The attached document describes the transformational experiences graduation requirement, endorsed in principle by the University Council in December, 2004. The key concern of the UC was faculty load and budget implications.
Since that time, the VPAA has worked with the academic deans and others to estimate costs of the program. Our best estimate is that the program will require an $850,000 increase to the University annual operating budget by the time the program is fully implemented, allocated roughly as follows:
$160,000 for study abroad scholarships
$105,000 to replace the CSI grant (funding for student research)
$50,000 for administrative costs to coordinate community service experiences
$25,000 for marketing and OOE
$510,000 for faculty load (new positions, adjunct replacements, overloads, stipends, etc.)
As the library is the heart of the University and essential to student and faculty research, resources not included in the above budget will be necessary to support the development of the library over the span of implementation of the TE program.
Item (5) represents a good macro-level estimate of the cost to adjust for faculty load based on the Faculty Handbook formula for load assignment for independent study. However, the appropriate micro-level (department/school level) allocation of these funds is much harder to estimate. Further, appropriate assignment of teaching loads varies by department and school, and must be handled by those chairs and deans directly responsible for the programs. The best method for adjustment may vary from unit to unit, and will certainly depend on student demand for the various TEs. Therefore, as the transformational experiences program is implemented over the next four years (2006-2009), a committee chaired by the VPAA and consisting of academic deans, department chairs, and faculty senate leadership will work together to determine how to fairly compensate for changes in faculty responsibilities. The future direction of the library, and subsequent budget recommendations, will be evaluated through a process that will fully involve faculty.

· · · · ·

• [What to work on] Continue the text on the cost of the transformational experiences graduation requirement, picking up after its last sentence about the library's future direction.

• [Raw data]
· · · · ·

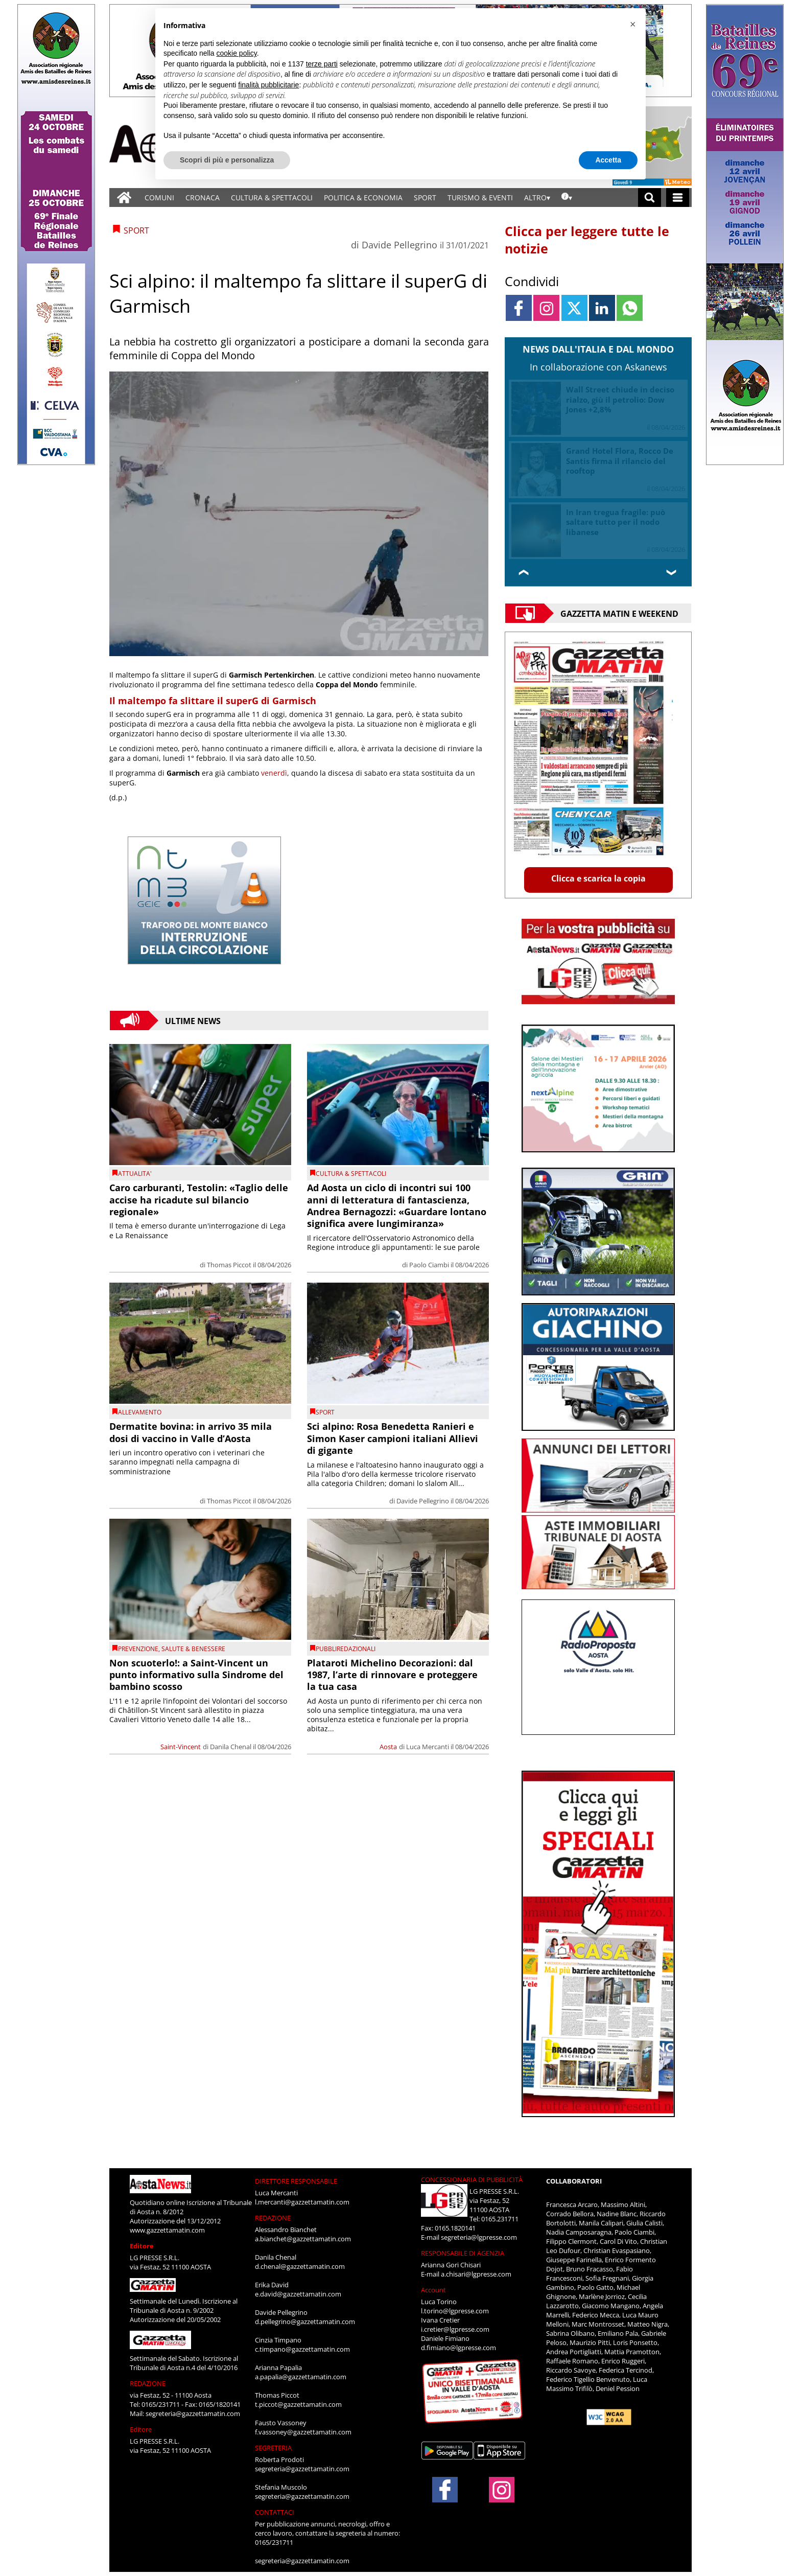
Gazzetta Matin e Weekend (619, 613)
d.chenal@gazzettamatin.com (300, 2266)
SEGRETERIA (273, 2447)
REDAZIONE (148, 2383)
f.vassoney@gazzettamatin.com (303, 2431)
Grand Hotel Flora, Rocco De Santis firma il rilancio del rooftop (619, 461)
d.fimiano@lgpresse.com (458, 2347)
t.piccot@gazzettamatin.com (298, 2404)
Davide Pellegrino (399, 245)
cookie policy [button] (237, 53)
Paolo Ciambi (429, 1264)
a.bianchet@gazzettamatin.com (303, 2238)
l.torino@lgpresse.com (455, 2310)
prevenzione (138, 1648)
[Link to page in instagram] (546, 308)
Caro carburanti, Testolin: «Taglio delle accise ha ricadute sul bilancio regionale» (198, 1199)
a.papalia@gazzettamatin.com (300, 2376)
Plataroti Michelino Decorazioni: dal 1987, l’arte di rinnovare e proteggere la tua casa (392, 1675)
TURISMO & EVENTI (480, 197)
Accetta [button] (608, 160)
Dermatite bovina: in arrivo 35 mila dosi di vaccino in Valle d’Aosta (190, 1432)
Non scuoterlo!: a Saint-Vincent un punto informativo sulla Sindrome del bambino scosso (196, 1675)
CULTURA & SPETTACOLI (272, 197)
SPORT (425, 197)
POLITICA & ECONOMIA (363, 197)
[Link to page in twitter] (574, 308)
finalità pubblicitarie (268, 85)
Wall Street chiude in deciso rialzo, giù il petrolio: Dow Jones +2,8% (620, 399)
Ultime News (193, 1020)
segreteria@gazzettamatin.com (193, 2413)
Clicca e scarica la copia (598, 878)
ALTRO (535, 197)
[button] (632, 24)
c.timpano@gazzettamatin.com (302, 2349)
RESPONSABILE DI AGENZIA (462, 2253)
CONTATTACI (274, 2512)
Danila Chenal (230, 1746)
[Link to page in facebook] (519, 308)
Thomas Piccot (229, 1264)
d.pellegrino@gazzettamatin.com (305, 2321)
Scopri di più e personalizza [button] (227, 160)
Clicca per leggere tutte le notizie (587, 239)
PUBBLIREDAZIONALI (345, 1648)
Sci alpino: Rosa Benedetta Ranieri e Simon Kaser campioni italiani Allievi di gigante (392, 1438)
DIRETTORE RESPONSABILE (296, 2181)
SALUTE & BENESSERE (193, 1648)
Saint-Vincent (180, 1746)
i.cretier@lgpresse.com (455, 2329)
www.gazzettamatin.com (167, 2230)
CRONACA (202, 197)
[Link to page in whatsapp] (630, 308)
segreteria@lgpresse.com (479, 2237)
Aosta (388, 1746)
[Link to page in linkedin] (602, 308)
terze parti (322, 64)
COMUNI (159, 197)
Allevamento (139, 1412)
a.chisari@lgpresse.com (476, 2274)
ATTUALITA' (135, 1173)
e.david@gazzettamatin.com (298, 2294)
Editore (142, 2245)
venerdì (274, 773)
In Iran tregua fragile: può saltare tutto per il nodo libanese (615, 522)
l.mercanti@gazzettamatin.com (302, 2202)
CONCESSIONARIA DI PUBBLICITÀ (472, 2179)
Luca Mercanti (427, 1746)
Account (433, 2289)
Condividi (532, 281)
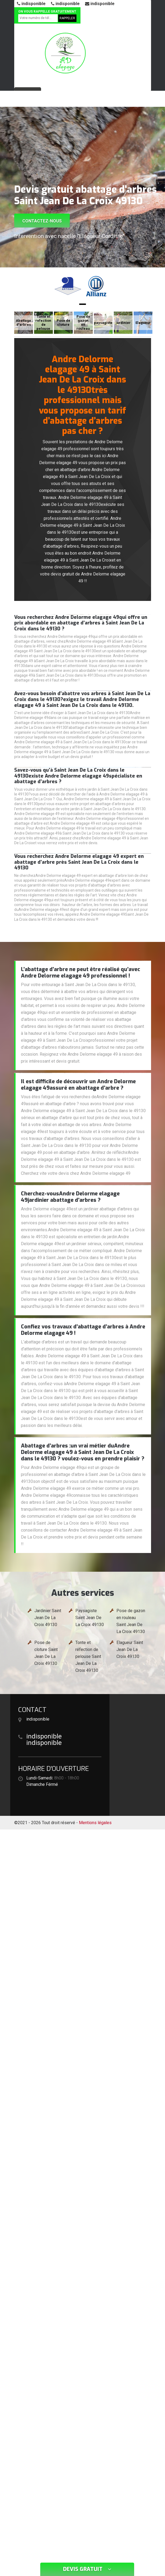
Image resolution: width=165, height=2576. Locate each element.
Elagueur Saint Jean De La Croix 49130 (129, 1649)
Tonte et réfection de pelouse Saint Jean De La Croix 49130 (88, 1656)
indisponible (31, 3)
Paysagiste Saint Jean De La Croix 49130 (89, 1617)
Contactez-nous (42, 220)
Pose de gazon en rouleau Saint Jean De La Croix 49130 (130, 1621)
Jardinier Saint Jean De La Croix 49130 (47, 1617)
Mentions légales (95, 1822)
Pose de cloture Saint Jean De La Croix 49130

· · · · ·

• [Final answer]
The University has already set aside $600,000 in its annual base budget in preparation for the TE requirement. The additional necessary funding will be added to subsequent budgets.
Requested Action: Faculty Senate approval of the transformational experience graduation requirement, to take effect for all new students entering in Fall 2006, except those transferring in with at least 64 hours of transfer credit, to take effect Fall 2007 for all new entering students, including transfer students
Originated by: Ron Wasserstein, VPAA
The Transformational Experience (TE) Graduation Requirement at Washburn University
Every baccalaureate degree-seeking undergraduate will complete at least one of the following four transformational experiences (TEs) prior to graduation: (1) scholarly or creative activity, (2) community service, (3) leadership, (4) international education.
The specific requirements for each of the four TEs are outlined below, but the following are common to all four:
Every student will work under the supervision of a mentor. One aspect of this mentorship will be to assist the student to understand how the TE fits into the student's overall educational goals. Upon consultation with his or her mentor, the student will submit a written proposal for the transformational experience to the mentor for approval before the work or activities are begun.
An essential component of every transformational experience is a report presented in a manner, and to an audience, appropriate to the project. The report will address the significance of the project, the impact the experience had on the student, and the extent to which the project has fit into the student's overall educational goals .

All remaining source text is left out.